§ **WHAT THE TASK ASKS**
Each line that contains the word "Toggle" counts once; give the total for the records below and nothing else.

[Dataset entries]

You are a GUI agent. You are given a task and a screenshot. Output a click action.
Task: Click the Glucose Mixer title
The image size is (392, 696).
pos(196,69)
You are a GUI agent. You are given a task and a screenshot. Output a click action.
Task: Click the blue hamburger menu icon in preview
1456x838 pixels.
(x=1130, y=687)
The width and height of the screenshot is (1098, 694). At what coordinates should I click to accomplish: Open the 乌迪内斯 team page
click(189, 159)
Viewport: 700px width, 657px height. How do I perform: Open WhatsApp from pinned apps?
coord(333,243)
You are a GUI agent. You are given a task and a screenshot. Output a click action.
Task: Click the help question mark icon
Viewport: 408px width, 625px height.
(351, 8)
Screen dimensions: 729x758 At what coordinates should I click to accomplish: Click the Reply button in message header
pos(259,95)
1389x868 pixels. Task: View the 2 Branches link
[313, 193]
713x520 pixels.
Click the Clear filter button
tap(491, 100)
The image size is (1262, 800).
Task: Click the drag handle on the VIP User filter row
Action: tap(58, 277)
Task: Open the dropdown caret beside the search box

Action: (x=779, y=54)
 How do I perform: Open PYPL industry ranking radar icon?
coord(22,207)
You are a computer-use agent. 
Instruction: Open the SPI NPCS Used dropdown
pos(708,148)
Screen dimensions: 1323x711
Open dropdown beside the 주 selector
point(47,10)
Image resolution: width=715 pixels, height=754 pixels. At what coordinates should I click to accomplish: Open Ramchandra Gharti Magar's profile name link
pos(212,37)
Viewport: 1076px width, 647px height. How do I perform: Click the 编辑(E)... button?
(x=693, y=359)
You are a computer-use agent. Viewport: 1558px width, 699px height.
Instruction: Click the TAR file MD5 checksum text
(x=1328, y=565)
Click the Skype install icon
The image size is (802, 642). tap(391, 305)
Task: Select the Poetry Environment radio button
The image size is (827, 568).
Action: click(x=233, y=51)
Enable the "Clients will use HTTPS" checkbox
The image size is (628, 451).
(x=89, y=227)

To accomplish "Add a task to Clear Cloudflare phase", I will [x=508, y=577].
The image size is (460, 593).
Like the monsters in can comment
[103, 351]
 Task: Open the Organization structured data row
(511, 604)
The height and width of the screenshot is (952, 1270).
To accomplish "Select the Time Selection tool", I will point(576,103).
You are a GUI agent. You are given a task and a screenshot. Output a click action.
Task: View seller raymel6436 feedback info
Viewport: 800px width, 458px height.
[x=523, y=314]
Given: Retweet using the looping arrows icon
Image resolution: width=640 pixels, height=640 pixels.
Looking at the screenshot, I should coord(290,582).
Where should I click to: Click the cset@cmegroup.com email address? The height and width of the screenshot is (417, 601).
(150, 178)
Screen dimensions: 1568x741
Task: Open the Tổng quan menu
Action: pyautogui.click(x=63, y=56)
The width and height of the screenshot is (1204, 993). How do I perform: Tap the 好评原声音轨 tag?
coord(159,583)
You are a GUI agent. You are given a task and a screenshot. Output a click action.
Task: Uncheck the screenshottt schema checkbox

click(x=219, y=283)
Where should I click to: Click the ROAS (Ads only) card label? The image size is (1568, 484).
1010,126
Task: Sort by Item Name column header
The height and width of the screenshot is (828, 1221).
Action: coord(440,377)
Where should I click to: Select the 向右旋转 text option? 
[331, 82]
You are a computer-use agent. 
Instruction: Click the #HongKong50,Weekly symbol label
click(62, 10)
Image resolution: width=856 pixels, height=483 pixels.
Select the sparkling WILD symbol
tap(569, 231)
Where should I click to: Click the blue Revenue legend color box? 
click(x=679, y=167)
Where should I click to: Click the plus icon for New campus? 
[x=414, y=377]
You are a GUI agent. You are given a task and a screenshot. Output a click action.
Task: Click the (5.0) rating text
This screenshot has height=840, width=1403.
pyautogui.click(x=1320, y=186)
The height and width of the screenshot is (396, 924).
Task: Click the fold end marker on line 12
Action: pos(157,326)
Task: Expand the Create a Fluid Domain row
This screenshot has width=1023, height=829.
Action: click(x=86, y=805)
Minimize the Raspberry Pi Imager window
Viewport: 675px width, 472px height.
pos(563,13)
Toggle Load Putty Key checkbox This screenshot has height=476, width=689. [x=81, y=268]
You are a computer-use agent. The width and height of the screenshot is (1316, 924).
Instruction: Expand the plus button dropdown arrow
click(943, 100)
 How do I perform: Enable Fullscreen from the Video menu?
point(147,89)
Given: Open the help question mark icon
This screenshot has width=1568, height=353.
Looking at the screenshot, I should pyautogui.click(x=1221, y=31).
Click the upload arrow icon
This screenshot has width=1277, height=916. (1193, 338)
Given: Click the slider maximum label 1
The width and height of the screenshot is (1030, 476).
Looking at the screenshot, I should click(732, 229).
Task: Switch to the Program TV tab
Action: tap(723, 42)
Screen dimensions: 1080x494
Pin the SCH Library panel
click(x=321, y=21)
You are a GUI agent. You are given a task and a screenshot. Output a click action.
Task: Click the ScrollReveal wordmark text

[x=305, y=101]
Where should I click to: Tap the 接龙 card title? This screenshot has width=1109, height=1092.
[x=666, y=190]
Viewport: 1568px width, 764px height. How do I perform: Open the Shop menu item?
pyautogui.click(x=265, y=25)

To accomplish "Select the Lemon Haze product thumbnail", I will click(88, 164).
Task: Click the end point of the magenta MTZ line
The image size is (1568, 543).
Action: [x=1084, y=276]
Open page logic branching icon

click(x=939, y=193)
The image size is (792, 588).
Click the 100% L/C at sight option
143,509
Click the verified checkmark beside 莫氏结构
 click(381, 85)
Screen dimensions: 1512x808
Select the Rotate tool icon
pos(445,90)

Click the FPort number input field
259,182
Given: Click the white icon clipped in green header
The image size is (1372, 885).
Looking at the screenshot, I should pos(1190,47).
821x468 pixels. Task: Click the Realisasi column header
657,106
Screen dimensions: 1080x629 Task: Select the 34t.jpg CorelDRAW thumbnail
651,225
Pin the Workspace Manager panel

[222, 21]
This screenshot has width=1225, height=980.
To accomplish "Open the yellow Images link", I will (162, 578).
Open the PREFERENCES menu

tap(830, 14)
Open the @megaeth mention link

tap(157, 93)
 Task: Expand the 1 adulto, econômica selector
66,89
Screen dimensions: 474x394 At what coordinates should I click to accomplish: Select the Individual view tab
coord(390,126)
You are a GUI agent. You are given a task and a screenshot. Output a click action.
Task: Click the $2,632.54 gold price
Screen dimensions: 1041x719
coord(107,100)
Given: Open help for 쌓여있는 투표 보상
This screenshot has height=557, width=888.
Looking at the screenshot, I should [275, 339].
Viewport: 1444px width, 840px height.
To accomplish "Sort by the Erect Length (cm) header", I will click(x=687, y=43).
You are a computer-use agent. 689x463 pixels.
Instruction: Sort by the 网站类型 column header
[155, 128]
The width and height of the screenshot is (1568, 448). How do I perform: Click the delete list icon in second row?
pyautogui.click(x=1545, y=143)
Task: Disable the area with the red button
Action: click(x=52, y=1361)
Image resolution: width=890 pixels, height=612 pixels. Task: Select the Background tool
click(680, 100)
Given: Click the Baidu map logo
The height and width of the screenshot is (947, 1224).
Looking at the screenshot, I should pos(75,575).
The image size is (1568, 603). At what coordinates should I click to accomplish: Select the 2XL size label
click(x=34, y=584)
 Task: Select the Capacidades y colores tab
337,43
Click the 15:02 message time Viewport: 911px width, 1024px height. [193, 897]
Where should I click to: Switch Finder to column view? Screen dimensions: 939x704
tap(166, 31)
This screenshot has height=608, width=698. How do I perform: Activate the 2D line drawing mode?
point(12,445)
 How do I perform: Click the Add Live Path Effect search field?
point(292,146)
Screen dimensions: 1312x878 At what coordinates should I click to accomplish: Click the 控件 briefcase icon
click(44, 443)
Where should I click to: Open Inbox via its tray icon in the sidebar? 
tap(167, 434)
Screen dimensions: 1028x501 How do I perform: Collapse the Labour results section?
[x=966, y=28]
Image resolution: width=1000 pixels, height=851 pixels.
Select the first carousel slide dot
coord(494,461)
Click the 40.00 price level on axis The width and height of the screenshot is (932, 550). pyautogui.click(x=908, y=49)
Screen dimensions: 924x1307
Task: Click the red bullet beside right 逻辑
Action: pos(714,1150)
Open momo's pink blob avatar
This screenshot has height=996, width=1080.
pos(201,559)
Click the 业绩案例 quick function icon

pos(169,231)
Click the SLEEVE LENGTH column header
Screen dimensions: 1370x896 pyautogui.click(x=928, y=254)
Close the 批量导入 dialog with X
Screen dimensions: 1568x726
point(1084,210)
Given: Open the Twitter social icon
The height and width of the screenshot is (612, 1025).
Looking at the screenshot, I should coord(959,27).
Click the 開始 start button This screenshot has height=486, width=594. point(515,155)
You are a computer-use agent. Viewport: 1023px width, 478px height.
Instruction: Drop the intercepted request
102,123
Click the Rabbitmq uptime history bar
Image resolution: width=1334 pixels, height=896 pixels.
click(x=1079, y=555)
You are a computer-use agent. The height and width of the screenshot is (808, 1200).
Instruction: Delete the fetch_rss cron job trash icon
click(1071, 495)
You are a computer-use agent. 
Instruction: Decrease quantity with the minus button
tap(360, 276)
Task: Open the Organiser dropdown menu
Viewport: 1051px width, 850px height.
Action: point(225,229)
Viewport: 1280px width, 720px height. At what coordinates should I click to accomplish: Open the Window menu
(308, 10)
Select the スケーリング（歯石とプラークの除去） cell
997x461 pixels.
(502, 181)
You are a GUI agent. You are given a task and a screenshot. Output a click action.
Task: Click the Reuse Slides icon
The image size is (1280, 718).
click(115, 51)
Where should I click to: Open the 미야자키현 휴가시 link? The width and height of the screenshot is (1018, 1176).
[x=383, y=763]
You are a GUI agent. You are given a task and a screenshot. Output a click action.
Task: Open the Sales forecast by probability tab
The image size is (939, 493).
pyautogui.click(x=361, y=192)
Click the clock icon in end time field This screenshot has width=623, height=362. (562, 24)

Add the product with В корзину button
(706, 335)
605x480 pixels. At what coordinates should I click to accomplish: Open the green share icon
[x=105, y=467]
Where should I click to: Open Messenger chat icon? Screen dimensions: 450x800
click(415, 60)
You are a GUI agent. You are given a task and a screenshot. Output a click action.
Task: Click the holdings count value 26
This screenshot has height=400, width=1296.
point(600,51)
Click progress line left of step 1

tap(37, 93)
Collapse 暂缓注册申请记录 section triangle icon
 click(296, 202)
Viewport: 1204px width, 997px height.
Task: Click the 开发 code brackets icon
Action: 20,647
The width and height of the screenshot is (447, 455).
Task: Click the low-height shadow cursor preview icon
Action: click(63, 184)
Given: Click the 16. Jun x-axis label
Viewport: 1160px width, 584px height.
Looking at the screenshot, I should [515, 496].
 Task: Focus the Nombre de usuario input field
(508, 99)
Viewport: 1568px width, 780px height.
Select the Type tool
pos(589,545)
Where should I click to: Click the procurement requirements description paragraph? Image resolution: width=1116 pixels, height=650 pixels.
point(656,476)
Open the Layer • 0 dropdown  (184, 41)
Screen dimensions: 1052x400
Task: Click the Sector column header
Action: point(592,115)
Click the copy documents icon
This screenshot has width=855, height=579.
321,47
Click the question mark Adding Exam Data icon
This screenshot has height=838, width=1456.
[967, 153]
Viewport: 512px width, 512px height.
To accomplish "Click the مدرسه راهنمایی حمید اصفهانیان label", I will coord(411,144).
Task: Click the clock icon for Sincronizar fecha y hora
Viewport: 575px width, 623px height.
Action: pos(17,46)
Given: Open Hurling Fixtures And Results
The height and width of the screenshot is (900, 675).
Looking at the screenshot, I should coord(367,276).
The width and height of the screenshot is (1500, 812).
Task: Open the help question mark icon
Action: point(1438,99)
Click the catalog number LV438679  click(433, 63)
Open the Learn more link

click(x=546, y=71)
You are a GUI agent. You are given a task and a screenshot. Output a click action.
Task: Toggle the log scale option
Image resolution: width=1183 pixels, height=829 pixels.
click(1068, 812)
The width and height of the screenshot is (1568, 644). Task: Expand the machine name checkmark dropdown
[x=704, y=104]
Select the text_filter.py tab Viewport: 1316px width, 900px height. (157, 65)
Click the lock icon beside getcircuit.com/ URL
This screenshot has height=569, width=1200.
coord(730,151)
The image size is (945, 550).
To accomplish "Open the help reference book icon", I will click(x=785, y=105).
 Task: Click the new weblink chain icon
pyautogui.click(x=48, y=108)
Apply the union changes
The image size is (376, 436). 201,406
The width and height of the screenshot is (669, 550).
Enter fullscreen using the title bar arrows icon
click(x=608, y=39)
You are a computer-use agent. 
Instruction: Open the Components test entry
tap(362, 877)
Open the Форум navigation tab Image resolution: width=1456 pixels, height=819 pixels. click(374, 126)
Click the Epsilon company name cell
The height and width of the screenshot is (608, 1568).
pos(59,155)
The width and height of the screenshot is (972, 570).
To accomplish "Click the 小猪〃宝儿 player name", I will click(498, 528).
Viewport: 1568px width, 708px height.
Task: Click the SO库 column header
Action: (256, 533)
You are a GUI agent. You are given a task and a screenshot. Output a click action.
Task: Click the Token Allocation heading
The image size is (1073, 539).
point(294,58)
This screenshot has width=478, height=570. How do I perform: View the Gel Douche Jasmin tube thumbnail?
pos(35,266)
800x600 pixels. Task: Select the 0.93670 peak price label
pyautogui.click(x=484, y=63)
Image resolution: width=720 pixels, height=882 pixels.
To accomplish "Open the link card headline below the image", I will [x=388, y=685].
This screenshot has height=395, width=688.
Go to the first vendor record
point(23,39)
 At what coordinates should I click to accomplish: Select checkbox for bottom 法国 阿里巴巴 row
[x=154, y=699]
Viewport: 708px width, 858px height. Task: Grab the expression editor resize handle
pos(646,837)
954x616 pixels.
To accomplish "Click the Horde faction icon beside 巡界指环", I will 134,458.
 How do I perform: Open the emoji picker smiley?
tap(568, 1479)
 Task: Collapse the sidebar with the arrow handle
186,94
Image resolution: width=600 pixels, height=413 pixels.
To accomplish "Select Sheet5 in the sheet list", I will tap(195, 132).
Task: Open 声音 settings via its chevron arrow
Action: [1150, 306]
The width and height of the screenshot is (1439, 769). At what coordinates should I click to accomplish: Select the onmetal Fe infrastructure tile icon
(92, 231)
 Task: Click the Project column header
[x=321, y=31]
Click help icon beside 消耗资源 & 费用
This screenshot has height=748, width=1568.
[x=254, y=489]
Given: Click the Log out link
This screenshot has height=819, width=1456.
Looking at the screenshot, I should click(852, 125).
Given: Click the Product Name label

§ **ANSWER SECTION**
2